The Welsh Government has confirmed that eligible food and drink hospitality businesses will receive 15 per cent non-domestic rates relief for 2026–27, with the relief capped at £110,000 per business across Wales.

The relief will be delivered through local authorities using their discretionary powers, with eligible ratepayers required to apply through their local council after 1 April 2026. The measures sit alongside Wales’s existing permanent reliefs and transitional arrangements, rather than replacing them.

It is important to be clear about the nature of the support. This is a targeted, time-limited intervention, designed to mitigate the immediate impact of revaluation for parts of the sector. It does not represent a permanent change to how hospitality businesses are assessed or taxed for business rates purposes.

Hospitality businesses in Wales continue to operate in a challenging trading environment. Alongside revaluation-related increases in rates, operators are managing ongoing pressure from energy costs, labour shortages, wage inflation and subdued consumer demand.

Additional rates relief provides meaningful short-term support, particularly for pubs, restaurants and cafés that are most exposed to higher rateable values. However, many businesses will still face increased overall liabilities once transitional protections and temporary reliefs unwind. For that reason, the announcement should be understood as mitigation rather than resolution.

There is also an inevitable degree of complexity around eligibility. As with previous Welsh relief schemes, the precise scope of qualifying businesses will be critical, particularly for mixed-use premises and operators that combine food, drink and accommodation. The fact that the relief is administered locally reinforces the need for businesses to engage early with their local authority once application processes open.

UKHospitality has welcomed the Welsh Government’s recognition of the pressures facing hospitality businesses and acknowledged that the additional 15 per cent relief will provide some immediate support. At the same time, it has been clear that the measures do not go far enough to address the scale of the challenge facing the sector in Wales.

In particular, UKHospitality has highlighted that hotels are excluded from this targeted relief, despite having experienced some of the largest increases in rateable values at revaluation. The organisation has also noted that, even with relief applied, rates bills will continue to rise year on year for many hospitality businesses.

Their response reinforces a consistent message: while short-term support is welcome, hospitality in Wales needs a more comprehensive and durable approach to business rates if businesses are to invest, grow and retain jobs with confidence.

The Welsh announcement sits within a fragmented UK landscape. England has introduced targeted business rates relief for pubs and live music venues and has committed to reviewing valuation methodology. Scotland operates a different non-domestic rates regime, with its own mix of reliefs and transitional protections, while Northern Ireland has a separate valuation framework again.

For hospitality businesses operating across borders, these differing approaches add complexity and uncertainty. Support in one jurisdiction does not translate automatically into relief elsewhere, and strategic planning increasingly requires a clear understanding of multiple policy environments.

With Senedd elections scheduled for May 2026, hospitality policy in Wales is entering an important phase. The direction set over the coming months will have a lasting impact on how the sector navigates business rates, operating costs and longer-term resilience.

The Welsh Government’s announcement of additional business rates relief represents a welcome acknowledgement of the pressures facing hospitality businesses in Wales. It will provide short-term support for eligible hospitality businesses but it does not, on its own, resolve the wider challenges confronting the sector.

As attention turns towards the Senedd elections, the focus will increasingly be on whether devolved policy can move beyond temporary relief and deliver clarity, stability and long-term confidence for hospitality businesses across Wales.

• Required action
Print the passage of the article on hospitality rates relief in Wales exactly, everything from "It is important" down to "business rates purposes.". The records that follow were taken from a different source.

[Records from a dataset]

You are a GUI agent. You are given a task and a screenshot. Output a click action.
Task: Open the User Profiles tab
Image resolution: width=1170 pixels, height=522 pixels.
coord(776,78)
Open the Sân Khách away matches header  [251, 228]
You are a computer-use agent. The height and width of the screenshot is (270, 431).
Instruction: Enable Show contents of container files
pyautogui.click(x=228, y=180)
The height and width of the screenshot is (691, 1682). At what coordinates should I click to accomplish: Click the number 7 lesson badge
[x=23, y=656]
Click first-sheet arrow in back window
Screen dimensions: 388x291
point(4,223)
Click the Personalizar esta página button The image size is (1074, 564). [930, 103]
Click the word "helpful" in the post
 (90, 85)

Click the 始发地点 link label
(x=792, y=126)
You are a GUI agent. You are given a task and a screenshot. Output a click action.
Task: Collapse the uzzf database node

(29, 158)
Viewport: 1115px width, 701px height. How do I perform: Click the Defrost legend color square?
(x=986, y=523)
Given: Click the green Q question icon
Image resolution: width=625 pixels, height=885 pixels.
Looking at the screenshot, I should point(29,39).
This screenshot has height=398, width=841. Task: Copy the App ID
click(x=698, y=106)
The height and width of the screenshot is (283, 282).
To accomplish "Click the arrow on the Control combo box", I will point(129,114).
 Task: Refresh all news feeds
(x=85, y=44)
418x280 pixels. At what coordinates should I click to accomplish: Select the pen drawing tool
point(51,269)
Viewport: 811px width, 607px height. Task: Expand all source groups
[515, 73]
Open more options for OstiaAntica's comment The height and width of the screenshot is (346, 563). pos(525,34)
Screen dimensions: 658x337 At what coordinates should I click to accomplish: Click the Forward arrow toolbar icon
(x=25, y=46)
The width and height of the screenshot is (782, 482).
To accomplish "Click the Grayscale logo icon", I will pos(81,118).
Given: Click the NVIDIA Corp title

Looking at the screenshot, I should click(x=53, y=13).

• The completed task
It is important to be clear about the nature of the support. This is a targeted, time-limited intervention, designed to mitigate the immediate impact of revaluation for parts of the sector. It does not represent a permanent change to how hospitality businesses are assessed or taxed for business rates purposes.